Netherlands coordinating with Syrian Kurds for return of ISIS females

The Netherlands’ Minister of Justice and Security said on Friday his government was seeking options to cooperate with local authorities in Syria for the return of women accused of membership in the Islamic State and their children.

ERBIL (Kurdistan 24) – The Netherlands’ Minister of Justice and Security said on Friday his government was seeking options to cooperate with local authorities in Syria for the return of women accused of membership in the Islamic State and their children.

Minister Ferdinand Grapperhaus made the comments to Dutch state broadcaster NOS two weeks after a Dutch citizen died in a displacement camp in northern Syria’s Ain al-Issa from an illness, leaving two children behind. 

Officials of the Democratic Autonomous Administration (DAA) for northeast Syria first thought she was a Sudanese citizen, based on previous remarks she had made when arriving at the camp. After her death, the DAA discovered she was a Dutch citizen.

The minister said he has been in contact with the local authorities to look into the possibility of returning women associated with the Islamic State to the Netherlands, but would not comment on the deceased woman specifically.

He did, however, share that he had been talking to the Kurds for some time now. 

Grapperhaus said he wanted to find out if the Dutch government could facilitate the relocation of the women and any children with them to a safe area with the help of people “who have power over the camps.” 

This is the first time the Dutch government has confirmed it is coordinating with the local administration on the matter.

Until now, the European nation’s authorities have insisted that the women should travel to a country with a Dutch diplomatic mission and present themselves to begin the official process of returning home. The women, though, are not able to leave the country, or even the camps.

Last week, a Dutch court called on the government to bring back six of the women and their children. The judge’s ruling stated that, if the US withdraws from northern Syria, the balance of power could shift to the detriment of Kurds and therefore also increase the danger to women and children held by them.

Co-chair of the DAA, Abdul Hamid al-Muhabash, told Kurdistan 24 on Thursday that his administration had called on various countries to take back their citizens with connections to the Islamic State.

He said that “the administration and the Syrian people demand of the states from which these ISIS fighters belong, more than 50 nationalities in all, to judge them according to their constitutions.”

He said that this was “because they committed crimes against the Syrian people and killed them, including many civilians and children, and more than 8,000 [SDF] fighters were martyred.”

As such, Muhabash stated, it was not up to them to put Islamic State fighters on trial.

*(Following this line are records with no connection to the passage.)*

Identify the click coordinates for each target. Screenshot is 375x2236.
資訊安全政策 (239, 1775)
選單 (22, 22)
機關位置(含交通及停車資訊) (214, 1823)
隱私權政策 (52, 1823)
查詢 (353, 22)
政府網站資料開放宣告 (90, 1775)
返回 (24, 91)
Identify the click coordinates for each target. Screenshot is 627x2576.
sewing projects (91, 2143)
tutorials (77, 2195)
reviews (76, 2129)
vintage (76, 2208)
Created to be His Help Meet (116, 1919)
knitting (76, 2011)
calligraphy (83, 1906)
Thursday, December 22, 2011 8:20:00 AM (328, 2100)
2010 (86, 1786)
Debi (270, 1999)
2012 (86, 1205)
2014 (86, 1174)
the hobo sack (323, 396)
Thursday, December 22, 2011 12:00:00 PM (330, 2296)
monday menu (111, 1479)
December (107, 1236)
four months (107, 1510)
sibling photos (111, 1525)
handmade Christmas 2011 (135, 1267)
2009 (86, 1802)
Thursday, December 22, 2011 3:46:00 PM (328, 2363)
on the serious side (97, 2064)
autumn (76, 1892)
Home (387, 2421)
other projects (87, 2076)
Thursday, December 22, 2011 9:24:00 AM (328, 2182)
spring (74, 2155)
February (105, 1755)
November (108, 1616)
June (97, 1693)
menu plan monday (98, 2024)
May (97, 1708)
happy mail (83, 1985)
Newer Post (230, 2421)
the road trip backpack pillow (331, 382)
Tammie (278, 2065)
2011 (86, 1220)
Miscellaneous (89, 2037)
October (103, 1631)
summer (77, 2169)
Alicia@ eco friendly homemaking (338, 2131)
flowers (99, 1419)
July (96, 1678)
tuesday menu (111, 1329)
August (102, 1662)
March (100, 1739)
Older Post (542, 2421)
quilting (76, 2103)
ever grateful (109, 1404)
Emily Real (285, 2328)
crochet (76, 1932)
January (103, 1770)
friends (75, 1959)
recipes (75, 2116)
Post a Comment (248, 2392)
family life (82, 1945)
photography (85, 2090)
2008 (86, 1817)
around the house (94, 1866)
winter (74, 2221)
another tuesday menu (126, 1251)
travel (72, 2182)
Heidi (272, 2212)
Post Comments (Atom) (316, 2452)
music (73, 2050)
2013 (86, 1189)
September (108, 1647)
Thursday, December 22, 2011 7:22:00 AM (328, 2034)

Instead, he contended, “They should return to their countries.” 

In a previous press conference in December, he said that, at the last count, 2,622 foreign nationals, “including 584 women and 1,248 children from 46 nationalities,” were being held in camps and prisons under the DAA's control.

That number is now growing, since the Islamic State is almost fully territorially defeated by the Syrian Democratic Forces (SDF) in its last pocket of territory in Deir al-Zor Province.